Your R&D project documents should include
- information about the project's content and scope
- financial information to prove eligible R&D expenditure for a cashed-out loss.
All companies must keep records:
- of income, expenses, assets and liabilities
- for seven years after the end of the tax year they relate to
- in English, unless we approve you using another language
- in electronic format.
Companies must also be able to prove they:
- carried out eligible R&D activities
- have eligible expenditure in relation to those activities
- meet all eligibility requirements of the scheme.
To calculate the wage intensity for R&D purposes, you must be able to separate and show the amount of salary & wages (including R&D contractors) spent on eligible R&D activities and the amount spent on business-as-usual activities.
Timesheet entries or electronic time recording data that has been recorded against the R&D project(s) you're claiming for are a suitable example of wage records.
Eligible R&D expenditure can be tax deductible. If you're making a claim, you must keep records and source documents that prove the tax deductions are eligible by clearly identifying specific R&D costs.

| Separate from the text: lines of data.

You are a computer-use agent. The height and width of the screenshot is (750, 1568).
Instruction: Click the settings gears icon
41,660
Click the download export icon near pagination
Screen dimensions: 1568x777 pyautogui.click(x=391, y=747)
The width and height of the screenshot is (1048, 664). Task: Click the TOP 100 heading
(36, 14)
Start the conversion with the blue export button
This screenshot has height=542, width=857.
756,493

Contractor costs can contribute to eligible R&D expenditure.
Documents must show:
- the terms of any contract
- what part of the project the contractor is contributing to
- what part of the contract is non-R&D
- any clauses that outline confidentiality and ownership of any resulting intellectual property.
If staff are only involved in eligible R&D for part of their time, an apportionment method must be used to separate out eligible and ineligible expenditure.
Apportionment must be:
- supported by documents and working papers
- capable of being substantiated.
You must also clearly show your calculations for apportioning expenses.